Hi, Totally agree, also when topgear/5th gear etc. presenters sit on the bonnet/wing of the vehicle they are discussing. Really annoys me. :evil: 
H.


----------



## phodge (Sep 1, 2002)

Nobody touches my car!! I even through a fit at the Operations Manager at work when some twat was allowed to walk round our private car park leaving leaflets under the wipers! Apparently 'this could happen anywhere'...yes, but I don't leave my car just anywhere!!!!! Aaaarrrggghhh!!!!!!

That feels better.... :wink:


----------



## thehornster (Apr 29, 2005)

Pisses me right off too!!!

Also the cupped hand marks you get on the side windows where they have been looking through ! :x


----------



## Adam RRS (May 25, 2006)

yes hornster exactly!! and for some reason greasy handprints are so hard to get off! Especially at this sweaty time of the year!

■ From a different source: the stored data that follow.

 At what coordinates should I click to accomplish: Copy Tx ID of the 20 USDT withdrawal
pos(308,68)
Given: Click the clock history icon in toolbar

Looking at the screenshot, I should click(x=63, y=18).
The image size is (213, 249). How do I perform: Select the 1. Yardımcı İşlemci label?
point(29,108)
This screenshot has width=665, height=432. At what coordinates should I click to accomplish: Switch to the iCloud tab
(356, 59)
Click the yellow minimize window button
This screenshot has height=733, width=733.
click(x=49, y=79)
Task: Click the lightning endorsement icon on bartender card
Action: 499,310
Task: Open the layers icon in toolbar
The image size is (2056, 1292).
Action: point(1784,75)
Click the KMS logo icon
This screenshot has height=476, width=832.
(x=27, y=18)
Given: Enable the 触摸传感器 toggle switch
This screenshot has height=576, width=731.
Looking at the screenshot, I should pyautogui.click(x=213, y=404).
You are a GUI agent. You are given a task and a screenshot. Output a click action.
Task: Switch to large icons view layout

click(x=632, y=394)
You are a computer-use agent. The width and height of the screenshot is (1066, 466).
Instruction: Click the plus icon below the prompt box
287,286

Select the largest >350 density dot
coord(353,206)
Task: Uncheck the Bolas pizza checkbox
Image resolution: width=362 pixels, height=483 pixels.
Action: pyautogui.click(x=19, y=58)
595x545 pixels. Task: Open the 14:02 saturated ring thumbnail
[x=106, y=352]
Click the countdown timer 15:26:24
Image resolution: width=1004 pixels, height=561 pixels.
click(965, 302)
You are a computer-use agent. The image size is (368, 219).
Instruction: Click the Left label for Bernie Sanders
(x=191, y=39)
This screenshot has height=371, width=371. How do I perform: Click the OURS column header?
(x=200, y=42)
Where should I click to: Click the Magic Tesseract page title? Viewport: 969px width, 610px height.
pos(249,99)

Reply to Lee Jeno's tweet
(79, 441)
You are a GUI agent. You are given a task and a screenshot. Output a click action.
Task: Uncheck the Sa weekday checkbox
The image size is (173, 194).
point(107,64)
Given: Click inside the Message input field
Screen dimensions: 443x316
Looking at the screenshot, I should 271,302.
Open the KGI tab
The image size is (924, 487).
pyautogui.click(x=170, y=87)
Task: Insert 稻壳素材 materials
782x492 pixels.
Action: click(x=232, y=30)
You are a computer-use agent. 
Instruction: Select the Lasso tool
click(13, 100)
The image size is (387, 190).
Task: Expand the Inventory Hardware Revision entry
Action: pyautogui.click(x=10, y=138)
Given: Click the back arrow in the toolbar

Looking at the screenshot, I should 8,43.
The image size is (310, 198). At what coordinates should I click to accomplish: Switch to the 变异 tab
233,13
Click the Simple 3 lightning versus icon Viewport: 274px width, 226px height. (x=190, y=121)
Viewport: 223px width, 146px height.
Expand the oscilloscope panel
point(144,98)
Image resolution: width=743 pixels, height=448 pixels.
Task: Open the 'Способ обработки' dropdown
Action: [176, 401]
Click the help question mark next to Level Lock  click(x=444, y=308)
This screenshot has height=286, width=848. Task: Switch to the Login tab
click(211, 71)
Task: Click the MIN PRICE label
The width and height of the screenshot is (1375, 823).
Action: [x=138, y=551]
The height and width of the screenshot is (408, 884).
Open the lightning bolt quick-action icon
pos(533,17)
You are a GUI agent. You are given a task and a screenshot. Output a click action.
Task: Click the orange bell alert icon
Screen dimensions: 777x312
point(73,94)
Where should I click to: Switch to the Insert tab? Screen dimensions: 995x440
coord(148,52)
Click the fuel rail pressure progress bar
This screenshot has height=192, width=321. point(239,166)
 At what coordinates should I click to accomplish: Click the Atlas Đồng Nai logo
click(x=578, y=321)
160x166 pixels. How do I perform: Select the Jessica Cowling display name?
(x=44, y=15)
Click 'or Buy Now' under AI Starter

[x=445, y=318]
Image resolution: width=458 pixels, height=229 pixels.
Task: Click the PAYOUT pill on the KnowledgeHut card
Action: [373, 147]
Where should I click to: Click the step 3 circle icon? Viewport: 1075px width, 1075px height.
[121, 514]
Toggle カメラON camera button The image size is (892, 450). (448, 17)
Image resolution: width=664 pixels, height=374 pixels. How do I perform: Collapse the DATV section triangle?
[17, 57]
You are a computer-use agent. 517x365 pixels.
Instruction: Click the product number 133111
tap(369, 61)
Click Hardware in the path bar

i'm glad alot of you agree!


----------



## YELLOW_TT (Feb 25, 2004)

Yep one of my pet hates aswell


----------



## vlastan (May 6, 2002)

I would rather have someones fingerprints on my car from admiration, than having it scratched from jealousy. Finger prints DO NOT damage your car, unlike scratches.


----------



## Adam RRS (May 25, 2006)

maybe, but why touch? what difference does it make to them touching my pride and joy? Why cant they just say its nice??


----------



## TeeTees (Mar 9, 2006)

Adam TTR said:


> maybe, but why touch? what difference does it make to them touching my pride and joy? Why cant they just say its nice??


Probably druggies who think they're hallucinating and have to touch your immaculate car to make sure it IS real :lol:


----------



## Kell (May 28, 2002)

I had to restrain myself from shouting at a colleague the other day. I was giving her a lift and when she got out the car, she put her bag on the roof to sort through it. 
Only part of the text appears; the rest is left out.